▶ **Supplied entries**:
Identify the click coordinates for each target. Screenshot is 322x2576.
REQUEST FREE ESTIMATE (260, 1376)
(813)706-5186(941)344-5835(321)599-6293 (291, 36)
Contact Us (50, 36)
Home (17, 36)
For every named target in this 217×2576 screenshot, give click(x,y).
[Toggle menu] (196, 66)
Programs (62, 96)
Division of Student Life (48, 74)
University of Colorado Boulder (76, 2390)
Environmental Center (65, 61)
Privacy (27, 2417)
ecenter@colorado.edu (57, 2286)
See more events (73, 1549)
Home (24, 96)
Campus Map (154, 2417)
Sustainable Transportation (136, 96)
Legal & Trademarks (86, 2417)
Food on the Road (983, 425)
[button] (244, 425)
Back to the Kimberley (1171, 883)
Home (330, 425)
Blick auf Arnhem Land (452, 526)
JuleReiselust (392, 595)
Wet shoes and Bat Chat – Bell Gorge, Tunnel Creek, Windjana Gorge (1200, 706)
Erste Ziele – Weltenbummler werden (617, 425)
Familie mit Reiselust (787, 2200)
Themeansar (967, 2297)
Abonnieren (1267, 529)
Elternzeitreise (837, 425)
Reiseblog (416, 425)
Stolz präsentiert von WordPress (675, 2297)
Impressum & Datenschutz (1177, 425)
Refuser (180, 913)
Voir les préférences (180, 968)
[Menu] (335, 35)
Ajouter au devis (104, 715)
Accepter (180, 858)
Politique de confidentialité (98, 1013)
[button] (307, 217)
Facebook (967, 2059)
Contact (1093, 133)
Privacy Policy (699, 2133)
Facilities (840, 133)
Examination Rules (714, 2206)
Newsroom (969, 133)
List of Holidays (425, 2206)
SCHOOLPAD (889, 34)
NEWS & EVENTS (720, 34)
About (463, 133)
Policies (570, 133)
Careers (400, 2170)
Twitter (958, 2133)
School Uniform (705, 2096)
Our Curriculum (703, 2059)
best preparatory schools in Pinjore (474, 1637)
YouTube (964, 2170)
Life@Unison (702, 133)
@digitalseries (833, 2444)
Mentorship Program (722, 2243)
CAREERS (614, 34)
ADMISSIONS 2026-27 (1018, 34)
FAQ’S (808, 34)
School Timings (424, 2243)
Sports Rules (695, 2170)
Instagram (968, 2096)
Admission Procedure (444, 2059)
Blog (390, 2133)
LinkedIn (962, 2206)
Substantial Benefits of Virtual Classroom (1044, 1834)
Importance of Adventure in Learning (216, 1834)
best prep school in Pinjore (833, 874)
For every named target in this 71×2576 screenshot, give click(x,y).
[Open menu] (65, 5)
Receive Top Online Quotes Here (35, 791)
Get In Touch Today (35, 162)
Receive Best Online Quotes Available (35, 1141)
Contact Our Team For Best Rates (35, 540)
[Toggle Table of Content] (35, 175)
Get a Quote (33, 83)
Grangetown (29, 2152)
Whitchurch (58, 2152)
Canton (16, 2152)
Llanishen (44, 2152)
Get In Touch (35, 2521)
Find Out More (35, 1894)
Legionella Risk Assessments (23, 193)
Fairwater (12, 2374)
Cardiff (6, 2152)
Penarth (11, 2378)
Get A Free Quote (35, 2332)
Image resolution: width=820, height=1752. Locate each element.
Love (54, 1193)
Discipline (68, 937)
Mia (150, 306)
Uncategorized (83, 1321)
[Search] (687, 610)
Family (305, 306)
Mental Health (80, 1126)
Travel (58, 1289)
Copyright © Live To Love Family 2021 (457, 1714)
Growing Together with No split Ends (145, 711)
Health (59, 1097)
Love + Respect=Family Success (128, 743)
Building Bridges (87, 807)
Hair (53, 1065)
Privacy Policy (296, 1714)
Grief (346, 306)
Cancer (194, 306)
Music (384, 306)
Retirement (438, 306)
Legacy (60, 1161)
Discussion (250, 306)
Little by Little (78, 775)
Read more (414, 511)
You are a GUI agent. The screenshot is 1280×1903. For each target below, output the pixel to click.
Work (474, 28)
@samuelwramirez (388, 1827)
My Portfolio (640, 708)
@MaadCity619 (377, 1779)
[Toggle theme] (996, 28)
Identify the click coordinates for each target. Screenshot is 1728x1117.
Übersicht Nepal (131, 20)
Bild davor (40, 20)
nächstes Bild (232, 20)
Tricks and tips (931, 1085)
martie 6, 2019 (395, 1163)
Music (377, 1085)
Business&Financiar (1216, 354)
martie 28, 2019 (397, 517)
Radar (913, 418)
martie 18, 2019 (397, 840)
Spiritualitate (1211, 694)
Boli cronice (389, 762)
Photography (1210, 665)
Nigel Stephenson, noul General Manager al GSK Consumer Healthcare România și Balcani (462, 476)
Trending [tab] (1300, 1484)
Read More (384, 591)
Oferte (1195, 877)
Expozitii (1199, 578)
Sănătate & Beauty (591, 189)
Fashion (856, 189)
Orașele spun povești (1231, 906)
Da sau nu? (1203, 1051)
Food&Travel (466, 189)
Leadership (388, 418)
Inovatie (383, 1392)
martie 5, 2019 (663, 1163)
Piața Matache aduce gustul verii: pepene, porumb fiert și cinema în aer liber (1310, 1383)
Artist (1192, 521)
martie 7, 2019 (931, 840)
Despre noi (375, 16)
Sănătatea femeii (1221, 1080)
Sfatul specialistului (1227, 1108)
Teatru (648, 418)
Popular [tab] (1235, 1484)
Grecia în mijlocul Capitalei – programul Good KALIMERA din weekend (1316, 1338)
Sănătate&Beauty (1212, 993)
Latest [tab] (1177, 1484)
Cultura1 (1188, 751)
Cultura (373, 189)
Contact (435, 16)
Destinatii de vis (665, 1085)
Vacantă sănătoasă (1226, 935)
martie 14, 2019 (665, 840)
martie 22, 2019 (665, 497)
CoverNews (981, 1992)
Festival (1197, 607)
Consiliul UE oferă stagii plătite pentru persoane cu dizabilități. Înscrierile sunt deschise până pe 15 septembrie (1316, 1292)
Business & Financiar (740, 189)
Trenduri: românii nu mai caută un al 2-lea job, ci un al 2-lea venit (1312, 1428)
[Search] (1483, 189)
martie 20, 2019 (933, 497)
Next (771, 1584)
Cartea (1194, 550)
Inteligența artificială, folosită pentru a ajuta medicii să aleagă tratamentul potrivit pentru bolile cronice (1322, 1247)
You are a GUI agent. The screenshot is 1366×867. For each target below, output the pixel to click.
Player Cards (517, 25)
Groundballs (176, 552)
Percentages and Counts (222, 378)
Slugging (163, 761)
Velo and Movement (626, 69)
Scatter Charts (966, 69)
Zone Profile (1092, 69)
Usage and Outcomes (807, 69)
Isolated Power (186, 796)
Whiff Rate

▶ **Problem statement**: Each line of the data should be reproduced exactly as it appears.

▶ **Task result**:
Identify the click coordinates for each target. Screenshot is 322x2576.
REQUEST FREE ESTIMATE (260, 1376)
(813)706-5186(941)344-5835(321)599-6293 (291, 36)
Contact Us (50, 36)
Home (17, 36)
For every named target in this 217×2576 screenshot, give click(x,y).
[Toggle menu] (196, 66)
Programs (62, 96)
Division of Student Life (48, 74)
University of Colorado Boulder (76, 2390)
Environmental Center (65, 61)
Privacy (27, 2417)
ecenter@colorado.edu (57, 2286)
See more events (73, 1549)
Home (24, 96)
Campus Map (154, 2417)
Sustainable Transportation (136, 96)
Legal & Trademarks (86, 2417)
Food on the Road (983, 425)
[button] (244, 425)
Back to the Kimberley (1171, 883)
Home (330, 425)
Blick auf Arnhem Land (452, 526)
JuleReiselust (392, 595)
Wet shoes and Bat Chat – Bell Gorge, Tunnel Creek, Windjana Gorge (1200, 706)
Erste Ziele – Weltenbummler werden (617, 425)
Familie mit Reiselust (787, 2200)
Themeansar (967, 2297)
Abonnieren (1267, 529)
Elternzeitreise (837, 425)
Reiseblog (416, 425)
Stolz präsentiert von WordPress (675, 2297)
Impressum & Datenschutz (1177, 425)
Refuser (180, 913)
Voir les préférences (180, 968)
[Menu] (335, 35)
Ajouter au devis (104, 715)
Accepter (180, 858)
Politique de confidentialité (98, 1013)
[button] (307, 217)
Facebook (967, 2059)
Contact (1093, 133)
Privacy Policy (699, 2133)
Facilities (840, 133)
Examination Rules (714, 2206)
Newsroom (969, 133)
List of Holidays (425, 2206)
SCHOOLPAD (889, 34)
NEWS & EVENTS (720, 34)
About (463, 133)
Policies (570, 133)
Careers (400, 2170)
Twitter (958, 2133)
School Uniform (705, 2096)
Our Curriculum (703, 2059)
best preparatory schools in Pinjore (474, 1637)
YouTube (964, 2170)
Life@Unison (702, 133)
@digitalseries (833, 2444)
Mentorship Program (722, 2243)
CAREERS (614, 34)
ADMISSIONS 2026-27 (1018, 34)
FAQ’S (808, 34)
School Timings (424, 2243)
Sports Rules (695, 2170)
Instagram (968, 2096)
Admission Procedure (444, 2059)
Blog (390, 2133)
LinkedIn (962, 2206)
Substantial Benefits of Virtual Classroom (1044, 1834)
Importance of Adventure in Learning (216, 1834)
best prep school in Pinjore (833, 874)
For every named target in this 71×2576 screenshot, give click(x,y).
[Open menu] (65, 5)
Receive Top Online Quotes Here (35, 791)
Get In Touch Today (35, 162)
Receive Best Online Quotes Available (35, 1141)
Contact Our Team For Best Rates (35, 540)
[Toggle Table of Content] (35, 175)
Get a Quote (33, 83)
Grangetown (29, 2152)
Whitchurch (58, 2152)
Canton (16, 2152)
Llanishen (44, 2152)
Get In Touch (35, 2521)
Find Out More (35, 1894)
Legionella Risk Assessments (23, 193)
Fairwater (12, 2374)
Cardiff (6, 2152)
Penarth (11, 2378)
Get A Free Quote (35, 2332)
Image resolution: width=820, height=1752. Locate each element.
Love (54, 1193)
Discipline (68, 937)
Mia (150, 306)
Uncategorized (83, 1321)
[Search] (687, 610)
Family (305, 306)
Mental Health (80, 1126)
Travel (58, 1289)
Copyright © Live To Love Family 2021 (457, 1714)
Growing Together with No split Ends (145, 711)
Health (59, 1097)
Love + Respect=Family Success (128, 743)
Building Bridges (87, 807)
Hair (53, 1065)
Privacy Policy (296, 1714)
Grief (346, 306)
Cancer (194, 306)
Music (384, 306)
Retirement (438, 306)
Legacy (60, 1161)
Discussion (250, 306)
Little by Little (78, 775)
Read more (414, 511)
You are a GUI agent. The screenshot is 1280×1903. For each target below, output the pixel to click.
Work (474, 28)
@samuelwramirez (388, 1827)
My Portfolio (640, 708)
@MaadCity619 (377, 1779)
[Toggle theme] (996, 28)
Identify the click coordinates for each target. Screenshot is 1728x1117.
Übersicht Nepal (131, 20)
Bild davor (40, 20)
nächstes Bild (232, 20)
Tricks and tips (931, 1085)
martie 6, 2019 (395, 1163)
Music (377, 1085)
Business&Financiar (1216, 354)
martie 28, 2019 (397, 517)
Radar (913, 418)
martie 18, 2019 (397, 840)
Spiritualitate (1211, 694)
Boli cronice (389, 762)
Photography (1210, 665)
Nigel Stephenson, noul General Manager al GSK Consumer Healthcare România și Balcani (462, 476)
Trending [tab] (1300, 1484)
Read More (384, 591)
Oferte (1195, 877)
Expozitii (1199, 578)
Sănătate & Beauty (591, 189)
Fashion (856, 189)
Orașele spun povești (1231, 906)
Da sau nu? (1203, 1051)
Food&Travel (466, 189)
Leadership (388, 418)
Inovatie (383, 1392)
martie 5, 2019 (663, 1163)
Piața Matache aduce gustul verii: pepene, porumb fiert și cinema în aer liber (1310, 1383)
Artist (1192, 521)
martie 7, 2019 (931, 840)
Despre noi (375, 16)
Sănătatea femeii (1221, 1080)
Sfatul specialistului (1227, 1108)
Teatru (648, 418)
Popular [tab] (1235, 1484)
Grecia în mijlocul Capitalei – programul Good KALIMERA din weekend (1316, 1338)
Sănătate&Beauty (1212, 993)
Latest [tab] (1177, 1484)
Cultura1 (1188, 751)
Cultura (373, 189)
Contact (435, 16)
Destinatii de vis (665, 1085)
Vacantă sănătoasă (1226, 935)
martie 14, 2019 (665, 840)
martie 22, 2019 (665, 497)
CoverNews (981, 1992)
Festival (1197, 607)
Consiliul UE oferă stagii plătite pentru persoane cu dizabilități. Înscrierile sunt deschise până pe 15 septembrie (1316, 1292)
Business & Financiar (740, 189)
Trenduri: românii nu mai caută un al 2-lea job, ci un al 2-lea venit (1312, 1428)
[Search] (1483, 189)
martie 20, 2019 (933, 497)
Next (771, 1584)
Cartea (1194, 550)
Inteligența artificială, folosită pentru a ajuta medicii să aleagă tratamentul potrivit pentru bolile cronice (1322, 1247)
You are a GUI agent. The screenshot is 1366×867. For each target below, output the pixel to click.
Player Cards (517, 25)
Groundballs (176, 552)
Percentages and Counts (222, 378)
Slugging (163, 761)
Velo and Movement (626, 69)
Scatter Charts (966, 69)
Zone Profile (1092, 69)
Usage and Outcomes (807, 69)
Isolated Power (186, 796)
Whiff Rate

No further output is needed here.